D’un point de vue spatial, l’ensemble de la région des Deux Rivières est circonscrit par des montagnes à l’ouest, une rivière infranchissable au sud (on peut remarquer que la route ne la traverse pas) et une zone marécageuse à l’est (présence de nombreux cours d’eau). Le seul point de passage possible est le nord, avec le village de Taren Ferry où l’on peut prendre le bac (ferry) pour traverser l’autre rivière visible sur la carte et se rendre à la ville voisine de Baerlon. C’est à ce point-là que les protagonistes passent de la carte d’une région précise à la carte générale (la ville de Baerlon est indiquée sur la carte générale, bien que ce ne soit pas l’une des villes les plus importantes du monde fictif). La région d’origine des protagonistes, représentée sur cette carte, est donc un endroit reculé, à l’écart du reste du monde aussi bien physiquement que mentalement, et sans un seul point de communication avec le monde extérieur. On peut préciser que lorsque les protagonistes passent la rivière en bac pour quitter les Deux Rivières, ils ont le sentiment que c’est vraiment là que débute leur aventure. Le personnage principal du cycle, Rand, se fait la réflexion suivante : « Il était vraiment sorti des Deux Rivières, qui lui paraissaient maintenant beaucoup plus distantes que la largeur d’un cours d’eau » [31]. Le bac qui a servi à leur traversée est symboliquement détruit peu après leur arrivée sur l’autre rive, ce qui rend d’autant plus définitive la séparation avec leur région d’origine.

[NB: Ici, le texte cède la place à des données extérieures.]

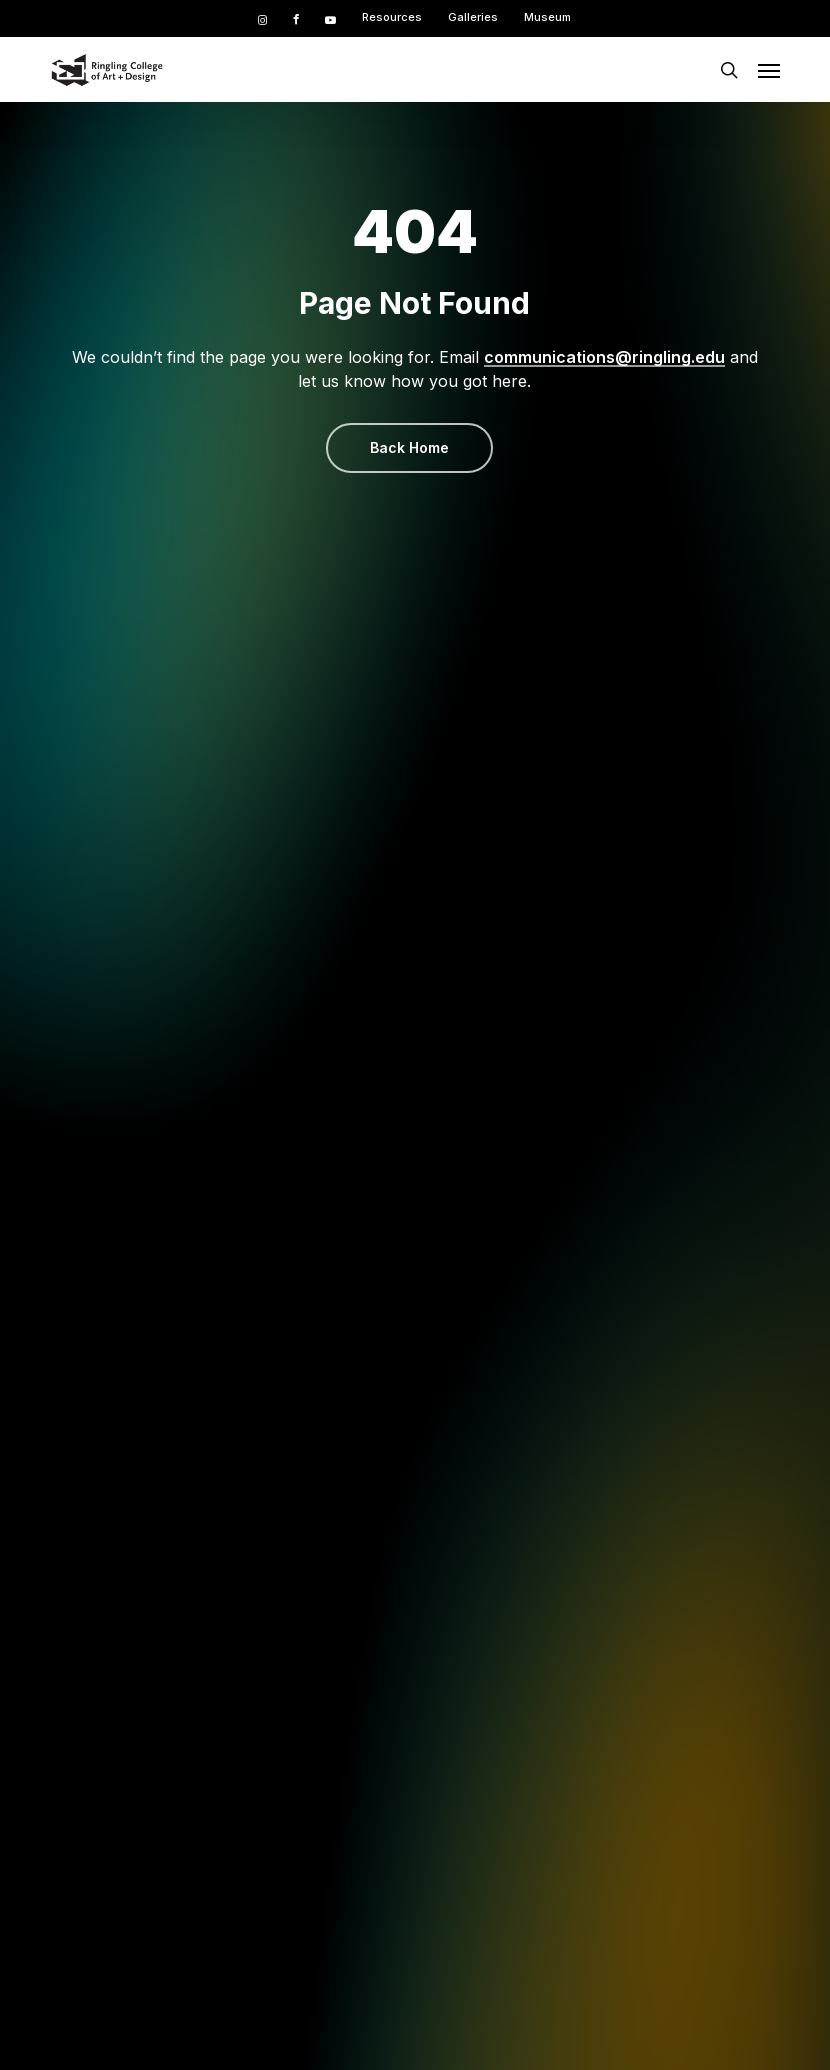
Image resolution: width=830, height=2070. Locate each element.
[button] (769, 70)
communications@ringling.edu (604, 357)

D’autre part, en ce qui concerne les noms propres de cette région des Deux Rivières, on peut remarquer le caractère très prosaïque et descriptif des noms de lieux. Trois des noms des quatre villages de la région sont composés d’un nom propre inventé, à consonance anglo-saxonne, accolé à un nom commun descriptif : Emond’s Field, Taren Ferry, Deven Ride ; le dernier est composé de deux noms communs : Watch Hill. Les noms des routes et des éléments naturels, rivières et montagnes, sont tout aussi descriptifs et prosaïques : Quarry Road (route de la Carrière), North Road, Mountains of Mist (Monts des Brumes), Waterwood, Westwood, White River. Ces noms de lieux évoquent donc une société rurale (comme le suggère le terme field) d’inspiration anglo-saxonne, dont la simplicité et le caractère ordinaire contrasteront fortement avec le monde que les jeunes héros découvrent au-delà des limites des Deux Rivières.